* [Exercise]: Count the lines in the items below that contain the string "badge". Case matters. Give only the number.

* [Records for processing]:
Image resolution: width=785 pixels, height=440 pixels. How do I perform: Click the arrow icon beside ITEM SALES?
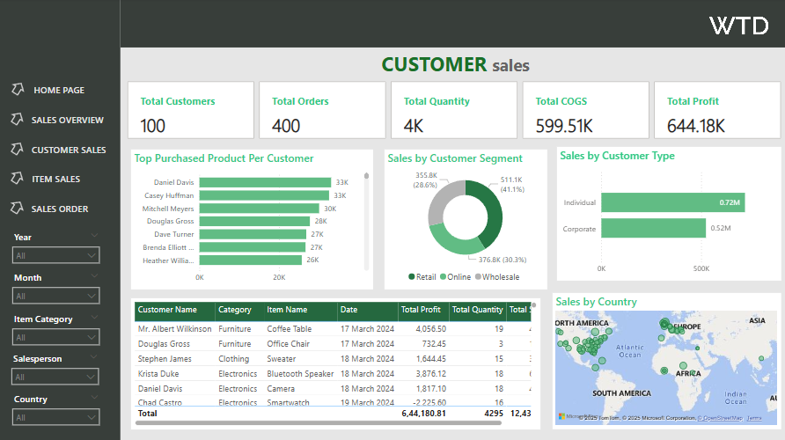coord(17,179)
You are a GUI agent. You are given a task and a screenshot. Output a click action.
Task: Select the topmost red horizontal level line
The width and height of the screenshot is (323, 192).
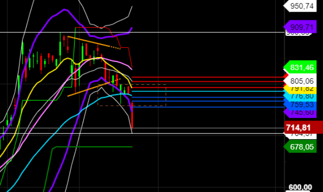click(x=208, y=77)
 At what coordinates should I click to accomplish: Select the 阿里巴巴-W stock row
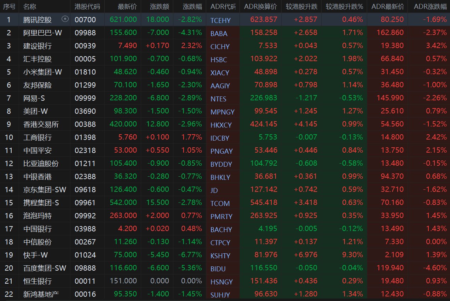pos(42,33)
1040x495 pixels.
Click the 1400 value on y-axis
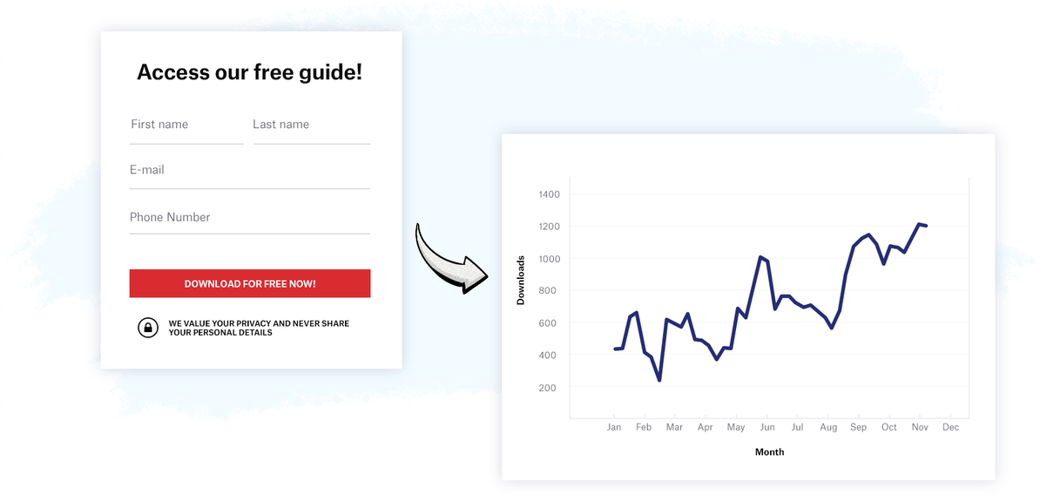tap(550, 194)
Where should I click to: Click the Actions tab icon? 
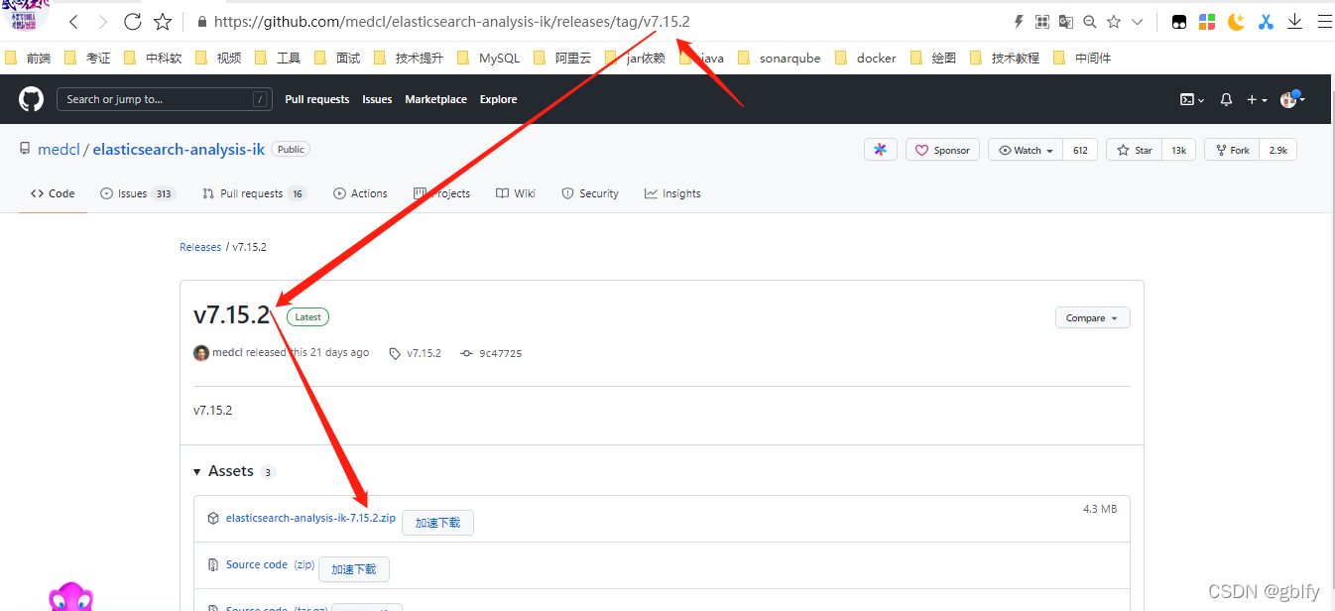[x=337, y=193]
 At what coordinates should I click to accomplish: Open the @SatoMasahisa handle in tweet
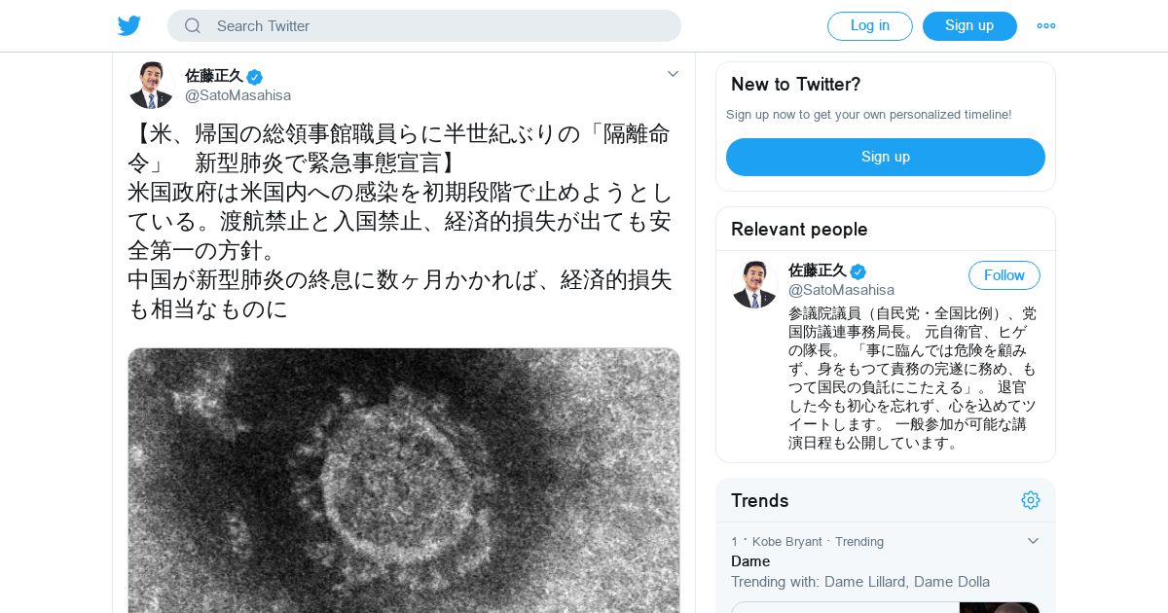coord(237,95)
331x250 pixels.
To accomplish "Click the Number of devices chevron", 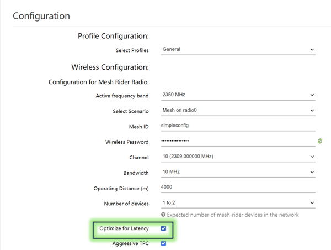I will 312,203.
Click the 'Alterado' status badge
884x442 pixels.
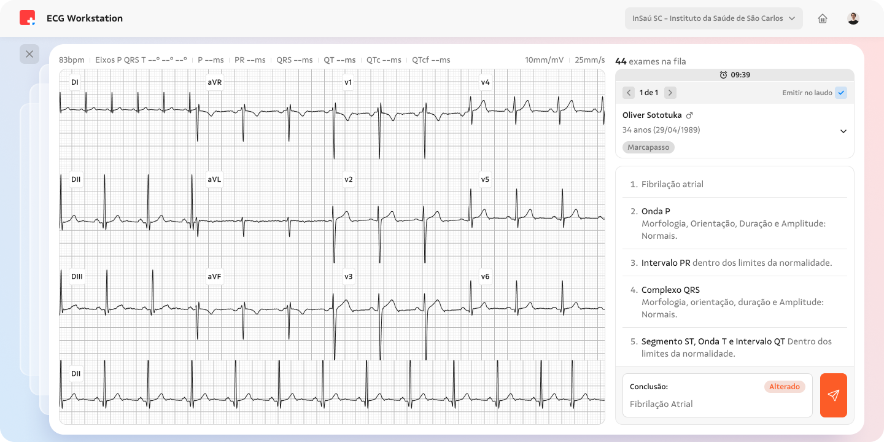tap(784, 387)
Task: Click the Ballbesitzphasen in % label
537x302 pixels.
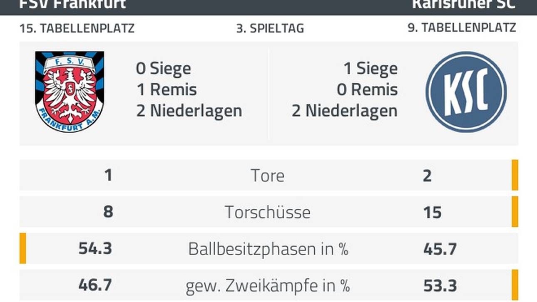Action: click(268, 249)

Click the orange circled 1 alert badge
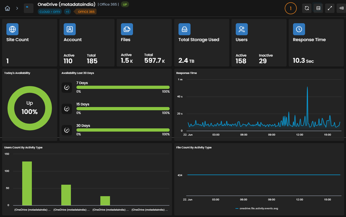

* [Solution to this exercise]: 2